The television ad for the British company's purifier heater, seen in May, showed a woman at the window of her house looking visibly concerned, before cutting to a car exhaust producing green vapour. (ASA/PA Wire)
The television ad for the British company's purifier heater, seen in May, showed a woman at the window of her house looking visibly concerned, before cutting to a car exhaust producing green vapour. (ASA/PA Wire)

 

AN advert for Dyson’s air purifier has been banned for implying that indoor pollution is more damaging to health than outdoor pollution such as vehicle exhaust particles.

The television ad for the British company’s purifier heater, seen in May, showed a woman at the window of her house looking visibly concerned, before cutting to a car exhaust producing green vapour.

A voice-over said: “What could be worse than the pollution outdoors? Well, the pollution indoors can be up to five times worse where gases and microscopic particles can build up.”

The camera followed the woman as she walked into the kitchen, where a number of appliances let off purple and green vapour, including household cleaning products next to a fridge, three potted plants and a hob, while text above them indicated benzene gas, pollen particles, formaldehyde gas and allergens being released.

The ad then showed the purifier sucking in the coloured vapour.

Three viewers complained that the ad exaggerated the health risks posed by pollution levels in a typical domestic kitchen, including by drawing a comparison with a car exhaust.

Dyson said its intention was to raise awareness about indoor air pollution, backing this with a paper from the European Respiratory Journal which stated that concentrations of some air pollutants were two- to five-fold higher indoors than outdoors.

Dyson also provided a study by the US Environmental Protection Agency (EPA) which stated that “indoor air levels of many pollutants may be 2-5 times and occasionally more than 100 times higher than outdoor levels”.

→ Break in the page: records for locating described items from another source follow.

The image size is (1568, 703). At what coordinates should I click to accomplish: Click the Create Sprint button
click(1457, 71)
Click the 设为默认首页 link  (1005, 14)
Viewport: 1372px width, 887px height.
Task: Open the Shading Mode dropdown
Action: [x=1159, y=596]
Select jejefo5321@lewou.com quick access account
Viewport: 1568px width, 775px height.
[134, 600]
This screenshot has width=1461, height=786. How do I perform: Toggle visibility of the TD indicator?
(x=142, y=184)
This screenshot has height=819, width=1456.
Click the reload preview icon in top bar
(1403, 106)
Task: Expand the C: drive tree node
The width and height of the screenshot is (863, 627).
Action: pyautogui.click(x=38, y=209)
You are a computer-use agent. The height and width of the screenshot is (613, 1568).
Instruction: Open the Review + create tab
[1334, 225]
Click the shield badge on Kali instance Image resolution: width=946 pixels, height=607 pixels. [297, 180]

The EPA report said indoor air pollution was an issue which required public attention and highlighted several common sources of indoor air pollution including gas hobs, flowering plants and domestic cleaning products.

Dyson said it did not intend to exaggerate the health risks of indoor air pollution by comparing it with car exhaust fumes but said the ad was meant to emphasise the amount of pollutants in the home. The company offered to remove the shot of the car exhaust fumes from the ad.

A Dyson spokeswoman said: “Indoor air quality can be up to five times worse than outdoor. We respect the ASA’s decision and will refine our advert but will continue to raise awareness of this issue.”

Upholding the complaints, the Advertising Standards Authority (ASA) said the ad would lead consumers to understand that indoor pollutants were more damaging than outdoor pollutants.

It said the reports provided by Dyson only discussed the presence and types of indoor pollutants and not if they were more damaging to health than outdoor pollutants.

The ASA said: “We considered that the reports were not relevant in determining the comparative damage of indoor and outdoor pollutants and that the evidence was therefore not sufficient to demonstrate that indoor pollution was more damaging than outdoor pollution.

“We therefore concluded that the ad was misleading.”